Oh, look, Dracula’s last home, where Bela Lugosi died in East Hollywood, broke and forgotten, in 1956, at 5620 Harold Way; and there, up above, the “H” on the Hollywood Sign, where young struggling actress Peg Entwistle leapt to her own demise in 1932, and still remains the only person to have done so; and to your right, you’ll see the former Landmark Hotel where Janis Joplin famously O.D.’d; and down below Sunset there, Sal Mineo from Rebel Without a Cause was stabbed to death in 1976 on Holloway Drive, still holding a script of a play he had been rehearsing called P.S. Your Cat Is Dead; and up above, where Lenny Bruce died in his home at 8825 Hollywood in 1966 after injecting morphine; and that spot right there is where the body of Diane Linkletter, daughter of TV star Art Linklater, landed after she plunged six stories to her death, due to an apparent LSD freakout; and the joint formerly known as Sherry’s Restaurant where gangster Mickey Cohen was shot in a gunfight in 1948; and as we ascend Benedict Canyon, I’ll point out the water spigot at a house on Rimmele Drive, where the Manson Family hosed the blood off of themselves shortly after the murders . . .  

And over the hill and into the Valley we go.

And there, where I lost my virginity at 18 on the rooftop of an apartment complex in Sherman Oaks.
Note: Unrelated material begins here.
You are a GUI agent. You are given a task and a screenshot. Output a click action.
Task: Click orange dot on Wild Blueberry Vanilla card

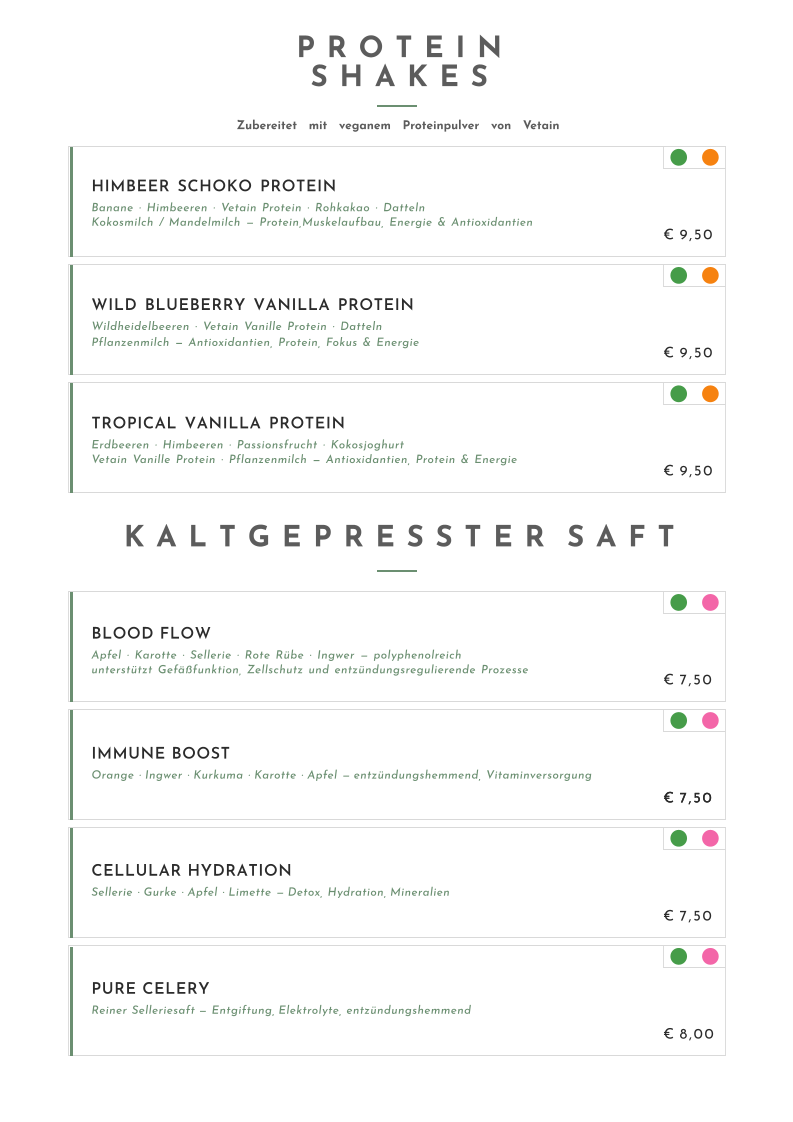coord(710,275)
The girl was 22 and a stripper working at The Body Shop on Sunset, across the street from Chateau Marmont, where so many glamourous things happen, and so many glamorous people sit and eat their dinners, and sometimes glamorously O.D. in their private bungalows, and where my older brother got all my friends and me a room to party for my 18th birthday, despite the hotel’s “no party” policy, and so my brother really had to grease the concierge. (But then my brother drank too much and started puking blood. It later turned out to be bile mixed with red wine, but we didn’t know that then. He hadn’t eaten all day and spent it drinking instead. And someone called an ambulance. And all my high school friends grabbed the booze in a panic and bailed. And so I spent the better part of my 18th birthday sitting in the waiting room at Cedars-Sinai hospital, and thinking of how I fell in love-at-first-sight with a stripper, who I knew I would see again, and listening to my brother drunkenly shout from his hospital bed, “I was born in the hospital. I will die in this hospital.”)
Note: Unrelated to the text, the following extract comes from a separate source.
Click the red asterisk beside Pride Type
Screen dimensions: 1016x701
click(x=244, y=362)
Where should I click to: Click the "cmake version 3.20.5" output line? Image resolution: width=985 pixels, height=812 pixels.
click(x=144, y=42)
And now, we reach our last stop—the ruins of Tarzan’s Tarzana. A huge, abandoned swimming pool sits on top of a hill on Tarzana Drive and Reseda Boulevard, overgrown with weeds. The remnants of the estate of Tarzan’s author, Edgar Rice Burroughs. His pool was built in 1913 by Harrison Gray Otis, founder of the Los Angeles Times, and it was the first pool ever built in the San Fernando Valley.

And where better to end an End Times Hollywood sojourn. Next to ancient Valley pools, where the dreams of Valley kids incubate under Wayfarer shades, where the unwritten words of young aspiring writers float overhead like chemtrails waiting to be plucked out of the sky.

Even though all of it is dust, none of it seems too long ago. Not really. In L.A. where lies the fountain of youth, death is unimaginable. But it’s everywhere. L.A. is on blackhole time. Everything everywhere now. And no one grows up.